Table K.1. PostgreSQL limitations
|number of databases||4,294,950,911|
|relations per database||1,431,650,303|
|relation size||32 TB||with the default
|rows per table||limited by the number of tuples that can fit onto 4,294,967,295 pages|
|columns per table||1600||further limited by tuple size fitting on a single page; see note below|
|field size||1 GB|
|identifier length||63 bytes||can be increased by recompiling PostgreSQL|
|indexes per table||unlimited||constrained by maximum relations per database|
|columns per index||32||can be increased by recompiling PostgreSQL|
|partition keys||32||can be increased by recompiling PostgreSQL|
The maximum number of columns for a table is further reduced as the tuple being stored must fit in a single 8192-byte heap page. For example, excluding the tuple header, a tuple made up of 1600
int columns would consume 6400 bytes and could be stored in a heap page, but a tuple of 1600
bigint columns would consume 12800 bytes and would therefore not fit inside a heap page.

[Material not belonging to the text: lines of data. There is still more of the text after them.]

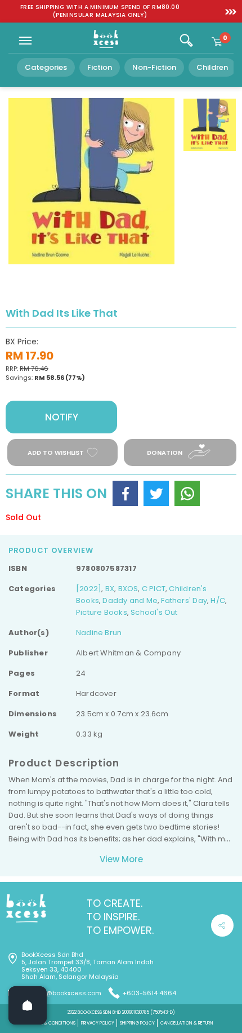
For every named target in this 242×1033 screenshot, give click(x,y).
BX (109, 588)
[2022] (88, 588)
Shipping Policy (137, 1023)
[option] (100, 11)
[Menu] (25, 40)
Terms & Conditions (52, 1023)
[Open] (27, 1005)
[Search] (186, 40)
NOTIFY (61, 417)
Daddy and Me (130, 600)
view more (121, 859)
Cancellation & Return (186, 1023)
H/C (217, 600)
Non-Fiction (154, 67)
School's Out (154, 612)
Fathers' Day (184, 600)
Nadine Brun (99, 632)
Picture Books (101, 612)
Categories (46, 67)
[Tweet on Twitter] (156, 493)
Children (212, 67)
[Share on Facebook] (125, 493)
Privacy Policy (97, 1023)
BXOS (128, 588)
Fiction (99, 67)
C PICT (153, 588)
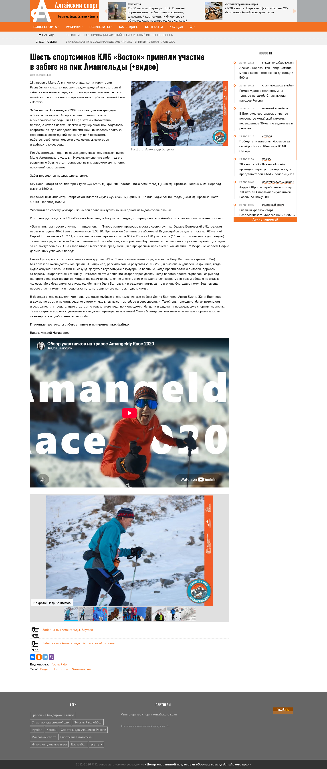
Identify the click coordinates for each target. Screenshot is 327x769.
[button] (224, 499)
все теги (96, 744)
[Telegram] (45, 657)
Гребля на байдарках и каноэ (53, 715)
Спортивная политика (76, 737)
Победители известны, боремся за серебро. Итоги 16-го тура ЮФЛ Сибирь (264, 146)
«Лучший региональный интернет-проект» (120, 35)
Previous (105, 11)
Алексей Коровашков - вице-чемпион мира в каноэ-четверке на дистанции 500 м (266, 72)
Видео (44, 669)
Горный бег (59, 664)
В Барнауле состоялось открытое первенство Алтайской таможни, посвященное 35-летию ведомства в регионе (266, 121)
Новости (265, 53)
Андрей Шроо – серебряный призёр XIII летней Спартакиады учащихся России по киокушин (265, 192)
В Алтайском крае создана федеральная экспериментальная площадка (120, 41)
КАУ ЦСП (176, 27)
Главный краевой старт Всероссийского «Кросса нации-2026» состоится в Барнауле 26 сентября (267, 215)
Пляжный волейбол (88, 722)
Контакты (154, 27)
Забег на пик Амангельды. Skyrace (67, 629)
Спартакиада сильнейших (50, 722)
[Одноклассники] (39, 657)
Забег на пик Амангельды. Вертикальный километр (79, 643)
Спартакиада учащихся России (83, 729)
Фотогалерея (81, 669)
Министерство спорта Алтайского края (149, 714)
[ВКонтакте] (32, 657)
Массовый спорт (44, 737)
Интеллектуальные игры (49, 744)
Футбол (37, 729)
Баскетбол (78, 744)
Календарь (128, 27)
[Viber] (51, 657)
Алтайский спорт (76, 5)
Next (295, 11)
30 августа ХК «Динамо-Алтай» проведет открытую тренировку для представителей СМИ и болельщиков (266, 169)
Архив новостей (265, 219)
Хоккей (51, 729)
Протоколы (60, 669)
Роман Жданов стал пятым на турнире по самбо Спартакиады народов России (262, 95)
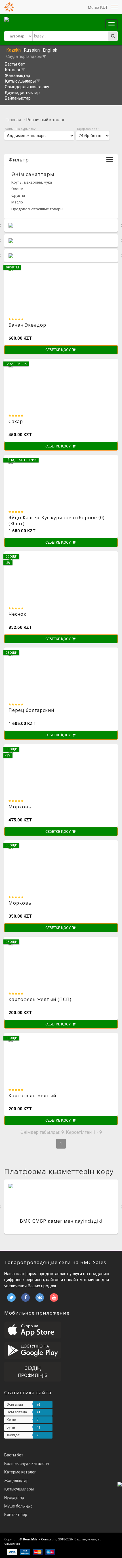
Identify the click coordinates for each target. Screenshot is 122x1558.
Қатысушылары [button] (20, 81)
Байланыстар (18, 98)
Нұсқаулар (14, 1497)
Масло (17, 202)
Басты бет (15, 64)
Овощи (17, 189)
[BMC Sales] (9, 7)
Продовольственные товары (37, 209)
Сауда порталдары (24, 56)
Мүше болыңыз (18, 1506)
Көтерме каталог (20, 1472)
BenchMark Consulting (40, 1539)
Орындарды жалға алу (27, 86)
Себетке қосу (58, 350)
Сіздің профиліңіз (32, 1371)
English (50, 50)
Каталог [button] (13, 69)
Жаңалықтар (17, 75)
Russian (32, 50)
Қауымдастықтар (22, 92)
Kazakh (13, 50)
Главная (13, 119)
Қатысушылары (19, 1489)
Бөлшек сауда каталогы (26, 1463)
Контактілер (15, 1514)
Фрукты (18, 196)
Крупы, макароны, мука (31, 182)
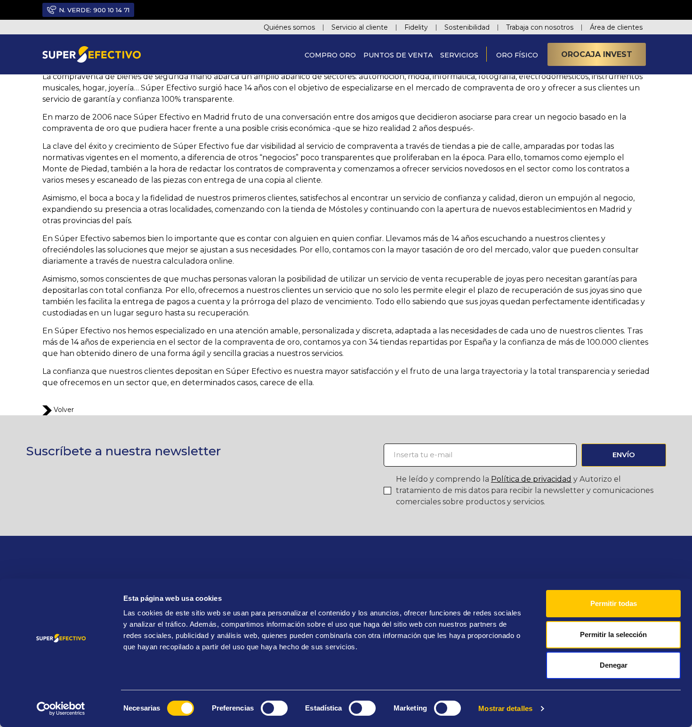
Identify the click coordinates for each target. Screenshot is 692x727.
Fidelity (416, 27)
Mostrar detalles (505, 708)
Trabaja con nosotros (539, 27)
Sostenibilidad (467, 27)
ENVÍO (623, 454)
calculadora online (197, 261)
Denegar (614, 665)
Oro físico (517, 55)
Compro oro (330, 55)
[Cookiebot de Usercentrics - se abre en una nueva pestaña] (61, 709)
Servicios (459, 55)
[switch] (274, 708)
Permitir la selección (613, 634)
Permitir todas (613, 603)
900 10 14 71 (111, 10)
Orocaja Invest (596, 54)
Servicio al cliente (359, 27)
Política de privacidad (531, 479)
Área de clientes (616, 27)
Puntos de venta (398, 55)
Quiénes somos (289, 27)
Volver (63, 409)
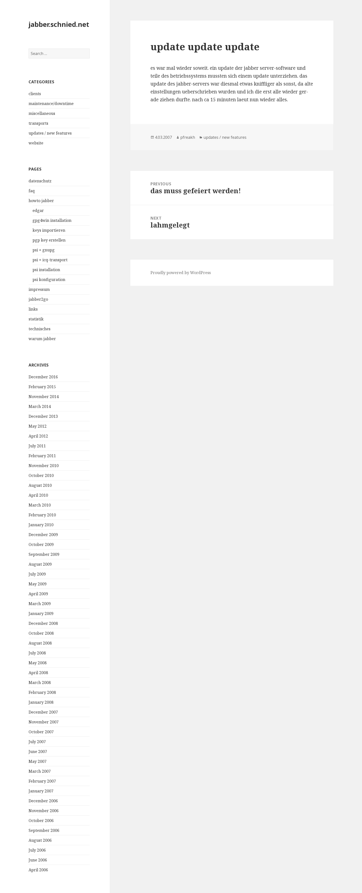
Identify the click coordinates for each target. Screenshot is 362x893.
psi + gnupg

Variable-length fields of types such as
char can have their values stored out of line in the table's TOAST table when the values are large enough to require it. Only an 18-byte pointer must remain inside the tuple in the table's heap. For shorter length variable-length fields, either a 4-byte or 1-byte field header is used and the value is stored inside the heap tuple.
Columns that have been dropped from the table also contribute to the maximum column limit. Moreover, although the dropped column values for newly created tuples are internally marked as null in the tuple's null bitmap, the null bitmap also occupies space.